I’m left with the conclusion that Dunbar no longer produced such storied graduates because its fundamental mission changed. Rather than educate the best and brightest for placement into top universities and success in work and public service, Dunbar became a standard comprehensive high school that educated everyone residentially zoned to attend it. The system “leveled the playing field,” not by bringing up the other schools in the district to Dunbar’s level, but by bringing Dunbar down to their level.  It is absolutely true that transitioning Dunbar from an elite school for the best and brightest of DC’s African-American community to a residentially zoned public school has expanded access to the school, but there was a cost.
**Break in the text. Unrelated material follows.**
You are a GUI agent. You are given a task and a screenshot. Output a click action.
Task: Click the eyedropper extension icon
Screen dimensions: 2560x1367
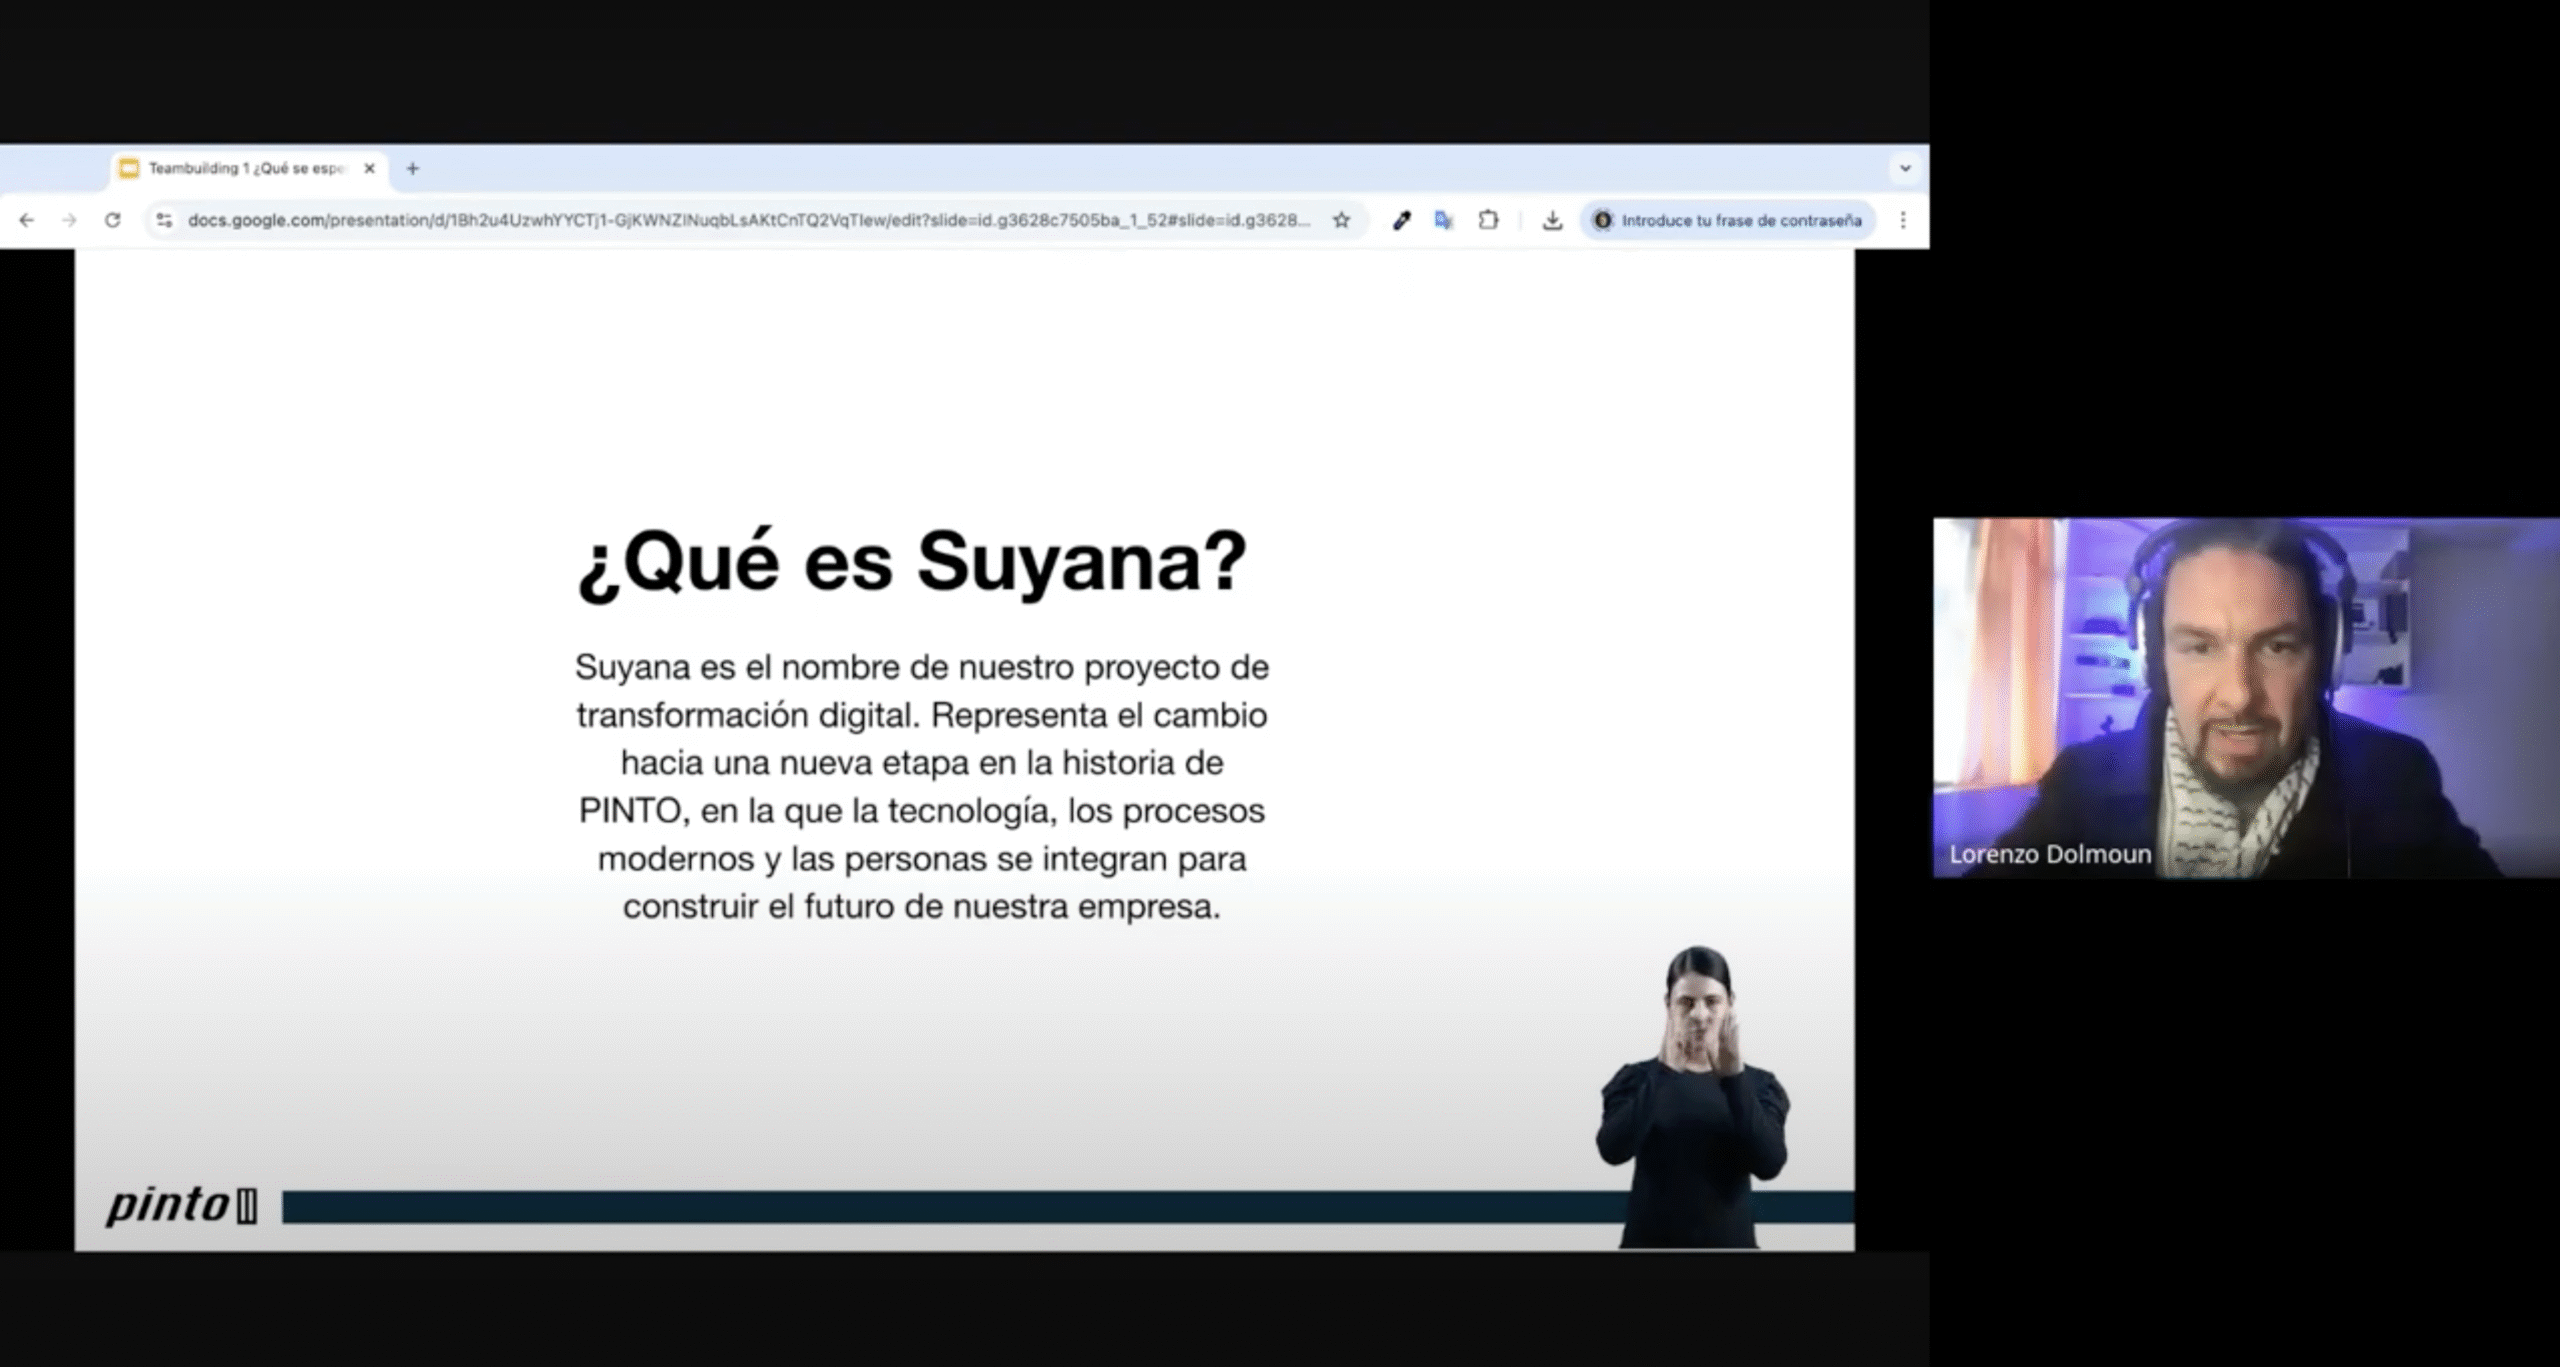(x=1401, y=220)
In telling that story, this book raises fascinating questions about the relationship between equity and excellence.  The story of Dunbar reminds us that often, in the fervor to raise up the lowest-performing students in urban schools, reformers neglect the high-performing students.  Smart kids are kids too, and a real systemic reform would be respectful of their hopes and dreams.

In wrestling with those issues, the book led me to a bit of a thought experiment: how would the education community react to a school like Dunbar circa 1920 today?

Dunbar at that time:

1. Was selective of the students that it allowed in – Dunbar required passage of an 8th grade exit exam or a high school placement test for students from outside the district
2. Had an unbelievably strict discipline system – The student handbook covered topics ranging from grooming requirements (daily baths and thrice daily tooth brushing) to recommending types of friends that students should have. (“Girls and boys who fail in lessons, who are unsatisfactory in deportments or careless in their habits, should not be chosen as companions.”) The handbook told students how to walk down the street and reviewed proper dancing protocols(“Boys, after dancing thank your partner and escort her back to her seat”) and how to sit, walk, and function within the school.
3. Set an “astronomically” high academic standard for its students – For example, the Board of Education had to intervene to lower the amount of homework to one hour per subject per night.
4. Flunked out a large number of students – Stewart quotes a report  from the 1920s that stated “thirty-seven left the first semester, the majority of these being self-supporting pupils who lacked the courage and finance to continue the work” (pg. 90)
5. Tracked its students into different academic levels– Taking it a step farther, it even tracked students into the more vocationally oriented Cardozo High if they couldn’t cut it at Dunbar.

Would assistant principal and dean of girls Julia Evangeline Brooks be described as a “cultural eugenicist” for mandating particular behavior for students, as KIPP leaders—who appear to ask for similar behavior—have been in the past?  Would expecting African-American students from the District of Columbia to master “English, mathematics, the sciences, ancient history, Negro history, military drill, physical education, music, drawing, domestic science, Latin, Spanish, French, and German” be considered “A very inappropriate standard that’s way too high?”

If we were to answer that question honestly, I tend to think that the answer to at least some of those questions would be “yes.” In doing so, we do a great disservice to the incredible potential of our children.

Thought-provoking, rich in detail, and told with a fondness and style that makes it hard to put down, I highly recommend reading First Class and coming to your own conclusions.